In tango the leader creates a space that the follower wants to step into and the quality and degree of flow the pair achieves depends very much on the connection the two people make with one another. I can’t help but see great parallels between the pair dancing found in Tango (our relationships with others) and 5Rhythms dancing (done individually) and the way it can help illuminate the relationship we have with ourselves. Both forms of dancing provide scope for much improvisation, learning, and adjusting.
You look at me and your eyes remind me of my old flame. You have a pretty face and I’m not moved inside. I’m actually hardly even curious. I can sense openness inside me to the idea of engaging you in conversation and finding out what you’re about. I’m worried that you may turn out to be another pretty face and I’ve had that. It proved to be disappointing and such attractiveness doesn’t last anyways. I walk away thinking next time I see someone like you, or indeed you in this place or another, I’ll return the looks you cast in my direction with a big smile. I’ll ask you for your name and what brings you here. And then I will know the sound of your voice, your smile and your name. I may even know whether you’re available and up for further conversation. I will dance with you and see whether we can Tango.

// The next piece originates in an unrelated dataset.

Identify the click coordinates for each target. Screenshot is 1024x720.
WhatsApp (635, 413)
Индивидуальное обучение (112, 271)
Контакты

For the month of February–whether you’re single or coupled– I invite you, dear reader, to enter a practice of making the world around you your soul mate. Allow the world around you to open your heart and infuse you with joy. Let it rest your mind and tap into your inner potential for the best expression of your spirit. If you reflect it back into the world around you, you too, will be dancing. And what’s life really if it is not a dance?